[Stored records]
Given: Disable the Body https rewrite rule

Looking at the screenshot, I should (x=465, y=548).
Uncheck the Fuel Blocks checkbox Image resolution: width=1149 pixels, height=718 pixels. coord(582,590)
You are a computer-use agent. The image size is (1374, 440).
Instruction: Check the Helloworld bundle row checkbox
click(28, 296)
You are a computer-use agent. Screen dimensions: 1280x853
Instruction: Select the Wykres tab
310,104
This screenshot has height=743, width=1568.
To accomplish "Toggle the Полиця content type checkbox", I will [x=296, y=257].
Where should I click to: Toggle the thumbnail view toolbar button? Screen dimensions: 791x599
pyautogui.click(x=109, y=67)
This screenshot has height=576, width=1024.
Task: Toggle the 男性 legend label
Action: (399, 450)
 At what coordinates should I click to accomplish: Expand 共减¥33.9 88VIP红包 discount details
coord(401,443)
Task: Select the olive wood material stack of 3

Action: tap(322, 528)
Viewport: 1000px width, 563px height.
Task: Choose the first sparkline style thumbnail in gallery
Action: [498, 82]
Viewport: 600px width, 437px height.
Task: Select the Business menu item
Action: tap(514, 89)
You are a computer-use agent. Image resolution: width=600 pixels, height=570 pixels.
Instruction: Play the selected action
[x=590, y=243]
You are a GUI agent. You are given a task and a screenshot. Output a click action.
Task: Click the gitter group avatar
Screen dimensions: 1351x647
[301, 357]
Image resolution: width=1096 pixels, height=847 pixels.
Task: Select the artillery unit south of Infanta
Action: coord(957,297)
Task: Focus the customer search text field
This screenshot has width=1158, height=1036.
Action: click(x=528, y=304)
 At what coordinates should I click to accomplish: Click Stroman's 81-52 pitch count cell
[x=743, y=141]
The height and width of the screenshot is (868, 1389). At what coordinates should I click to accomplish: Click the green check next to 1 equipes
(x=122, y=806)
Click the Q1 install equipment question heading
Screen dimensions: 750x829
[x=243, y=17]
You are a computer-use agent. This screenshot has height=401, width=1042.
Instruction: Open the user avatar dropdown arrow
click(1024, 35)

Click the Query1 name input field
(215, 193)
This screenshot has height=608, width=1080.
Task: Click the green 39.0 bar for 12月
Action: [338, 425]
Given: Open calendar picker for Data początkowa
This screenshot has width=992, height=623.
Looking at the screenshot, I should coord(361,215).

EXERCISE DESCRIPTION
For this exercise, restate every record word for word.

SOLUTION TO THIS EXERCISE
Given: Disable the Body https rewrite rule

Looking at the screenshot, I should (x=465, y=548).
Uncheck the Fuel Blocks checkbox Image resolution: width=1149 pixels, height=718 pixels. coord(582,590)
You are a computer-use agent. The image size is (1374, 440).
Instruction: Check the Helloworld bundle row checkbox
click(28, 296)
You are a computer-use agent. Screen dimensions: 1280x853
Instruction: Select the Wykres tab
310,104
This screenshot has height=743, width=1568.
To accomplish "Toggle the Полиця content type checkbox", I will [x=296, y=257].
Where should I click to: Toggle the thumbnail view toolbar button? Screen dimensions: 791x599
pyautogui.click(x=109, y=67)
This screenshot has height=576, width=1024.
Task: Toggle the 男性 legend label
Action: (399, 450)
 At what coordinates should I click to accomplish: Expand 共减¥33.9 88VIP红包 discount details
coord(401,443)
Task: Select the olive wood material stack of 3

Action: tap(322, 528)
Viewport: 1000px width, 563px height.
Task: Choose the first sparkline style thumbnail in gallery
Action: [498, 82]
Viewport: 600px width, 437px height.
Task: Select the Business menu item
Action: tap(514, 89)
You are a computer-use agent. Image resolution: width=600 pixels, height=570 pixels.
Instruction: Play the selected action
[x=590, y=243]
You are a GUI agent. You are given a task and a screenshot. Output a click action.
Task: Click the gitter group avatar
Screen dimensions: 1351x647
[301, 357]
Image resolution: width=1096 pixels, height=847 pixels.
Task: Select the artillery unit south of Infanta
Action: coord(957,297)
Task: Focus the customer search text field
This screenshot has width=1158, height=1036.
Action: click(x=528, y=304)
 At what coordinates should I click to accomplish: Click Stroman's 81-52 pitch count cell
[x=743, y=141]
The height and width of the screenshot is (868, 1389). At what coordinates should I click to accomplish: Click the green check next to 1 equipes
(x=122, y=806)
Click the Q1 install equipment question heading
Screen dimensions: 750x829
[x=243, y=17]
You are a computer-use agent. This screenshot has height=401, width=1042.
Instruction: Open the user avatar dropdown arrow
click(1024, 35)

Click the Query1 name input field
(215, 193)
This screenshot has height=608, width=1080.
Task: Click the green 39.0 bar for 12月
Action: [338, 425]
Given: Open calendar picker for Data początkowa
This screenshot has width=992, height=623.
Looking at the screenshot, I should coord(361,215).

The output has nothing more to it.